6 Ways to Protect Yourself from Craigslist Scams

Consumer Finance - September 4, 2017
Serious looking woman using a laptop

Beginning as a simple email list of events in San Francisco, Craigslist has ballooned into a website that, on average for each month, reports 50 billion page views from more than 60 million individuals in the United States alone. These users post over 80 million classified ads (including reposts and renewals), selling everything from antiques to Zambonis.

Unfortunately, the informality of these peer-to-peer transactions (two individuals interacting directly with each other, without intermediation by a third-party, or without the use of a company of business selling a product or service)—as well as transactions on other sites such as eBay and Airbnb that are part of the sharing economy—creates abundant opportunities for scammers and criminals to take advantage of trusting individuals.

According to Daniel F. Mantzaris, a partner at LegalShield provider law firm de Beaubien Knight Simmons Mantzaris & Neal LLP, consumers buying products and services directly from other individuals should follow these tips:

1. Get it in writing.

Don’t rely on an implied contract use a service like Shakelaw.com. The buyer should get written confirmation of the transaction that includes, at a minimum, a description of the item to be purchased, the anticipated delivery date, and the amount of the purchase. Especially for large purchases, a contract should be written and executed by both parties. Although a written and executed contract is the best course of action, an email confirmation can also be helpful.

Of course, the most significant challenge to buying online is that, for most items purchased, the buyer does not have a good opportunity to inspect the product before buying it,” Mantzaris said. “Therefore, if something is wrong with the item or the item is stolen, then the buyer is forced to try and seek a refund or replacement product after the fact, which can be extremely difficult, especially if the seller is in another state or out of the country.”

2. Protect your safety.

Never agree to meet a person at your home or any place where they could predictably find you in the future. Similarly, never meet in a secluded area; always meet in a public place and during the day.

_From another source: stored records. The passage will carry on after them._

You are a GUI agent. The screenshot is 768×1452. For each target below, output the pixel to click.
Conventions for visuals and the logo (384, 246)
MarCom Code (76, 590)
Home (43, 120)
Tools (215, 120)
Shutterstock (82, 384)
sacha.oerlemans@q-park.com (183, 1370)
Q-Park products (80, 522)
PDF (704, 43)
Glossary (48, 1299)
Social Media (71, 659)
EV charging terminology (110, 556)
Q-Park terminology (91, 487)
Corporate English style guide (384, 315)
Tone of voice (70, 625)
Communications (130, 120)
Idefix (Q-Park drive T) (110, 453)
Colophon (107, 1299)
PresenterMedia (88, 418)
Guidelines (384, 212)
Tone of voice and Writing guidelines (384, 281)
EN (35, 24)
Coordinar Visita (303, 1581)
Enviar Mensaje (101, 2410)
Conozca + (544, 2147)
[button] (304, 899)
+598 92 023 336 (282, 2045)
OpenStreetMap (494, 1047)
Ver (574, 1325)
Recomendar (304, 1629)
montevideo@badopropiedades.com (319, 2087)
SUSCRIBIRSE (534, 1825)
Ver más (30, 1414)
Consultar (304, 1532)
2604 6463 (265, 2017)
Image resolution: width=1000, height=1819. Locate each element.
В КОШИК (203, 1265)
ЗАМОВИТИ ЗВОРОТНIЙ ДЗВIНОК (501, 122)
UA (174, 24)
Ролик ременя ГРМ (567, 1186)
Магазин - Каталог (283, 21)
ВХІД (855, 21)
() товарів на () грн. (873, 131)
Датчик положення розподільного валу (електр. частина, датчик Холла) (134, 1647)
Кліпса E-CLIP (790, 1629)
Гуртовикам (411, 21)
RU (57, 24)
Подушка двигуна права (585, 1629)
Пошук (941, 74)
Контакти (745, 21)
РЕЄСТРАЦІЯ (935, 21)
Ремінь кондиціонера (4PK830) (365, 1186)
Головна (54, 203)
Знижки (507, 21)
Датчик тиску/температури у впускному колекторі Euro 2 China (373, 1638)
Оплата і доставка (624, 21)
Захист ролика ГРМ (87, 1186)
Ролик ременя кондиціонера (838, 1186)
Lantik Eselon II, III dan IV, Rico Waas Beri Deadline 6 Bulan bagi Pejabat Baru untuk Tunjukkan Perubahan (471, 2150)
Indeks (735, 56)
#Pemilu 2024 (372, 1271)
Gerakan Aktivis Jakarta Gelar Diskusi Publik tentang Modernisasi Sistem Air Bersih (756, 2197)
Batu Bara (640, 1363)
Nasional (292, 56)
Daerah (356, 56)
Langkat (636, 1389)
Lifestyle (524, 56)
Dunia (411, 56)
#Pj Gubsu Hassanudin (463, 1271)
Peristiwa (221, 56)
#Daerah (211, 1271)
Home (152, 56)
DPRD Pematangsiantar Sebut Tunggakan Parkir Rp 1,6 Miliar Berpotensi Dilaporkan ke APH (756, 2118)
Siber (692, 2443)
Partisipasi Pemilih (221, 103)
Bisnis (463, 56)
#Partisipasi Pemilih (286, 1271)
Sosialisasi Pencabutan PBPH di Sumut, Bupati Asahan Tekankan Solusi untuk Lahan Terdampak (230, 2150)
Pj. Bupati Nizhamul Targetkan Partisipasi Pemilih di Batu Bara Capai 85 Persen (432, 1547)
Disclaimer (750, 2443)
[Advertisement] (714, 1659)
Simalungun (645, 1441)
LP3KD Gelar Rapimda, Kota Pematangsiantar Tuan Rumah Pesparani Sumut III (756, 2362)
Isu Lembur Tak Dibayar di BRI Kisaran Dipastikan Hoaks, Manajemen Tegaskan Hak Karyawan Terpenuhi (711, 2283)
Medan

3. Inspect before you buy.

Whenever possible, request the opportunity to inspect the item to be purchased in advance. The buyer should request a meeting in a public place, like a shopping center parking lot or a coffee shop during daylight hours. If the item is large and cannot be easily moved (think a piano or furniture), then the buyer should arrange a meeting at the location where the item is located, but bring a companion with him. If the seller does not want to let the buyer inspect the item in advance, or if the seller is located too far away to make an inspection practical, then another seller should be considered.

4. Avoid using cash.

Unless the buyer has fully inspected the item, he should use a credit card or a PayPal account to pay for it. This gives the buyer the opportunity to revert or stop the transfer of funds if the item is not what it was supposed to be or the buyer was defrauded. Note, however, that if the buyer simply decides after purchase that he does not want the item, he may not have any recourse to stop a credit card or PayPal transaction. If using a credit card, the buyer should always use an independent, separate site with the appropriate indication of encryption. Under no circumstances should a buyer give a seller a credit card number over the phone.

5. Get to know your seller.

If the buyer cannot inspect the item in advance, then obtaining background information on the seller is a good way to avoid problems. Many online sales sites include seller ratings based on buyers’ prior experiences. If the seller has negative ratings, the buyer may want to consider another seller. If the seller is a business entity, conduct an online search of the business name. The buyer’s online reputation may provide insight as to whether the buyer wants to do business with them. This can also protect a buyer from accidentally purchasing stolen property; the seller should get as much information as possible about how the seller obtained the property, especially if it is an item that is typically stolen, like electronics, car parts, artwork, etc.

“Online sellers are typically not brick and mortar stores and therefore have no real assets to attach or collect against, even if litigation is successful,” Mantazaris pointed out. “As a result, exercising ‘due diligence’ before purchasing something online and using payment methods that allow for recourse after the purchase are critical to protecting a buyer’s interests.”

6. Avoid buying tickets.

Due to the propensity of fraud through ticket scalping and duplication you should only buy tickets (i.e., to a sporting event) from a verifiable source such as one of the major ticket outlets. The same advice can apply to artwork and other unique items whose value depends on their legitimacy; be wary of purchasing such an item from a seller who cannot authenticate the identity of the piece.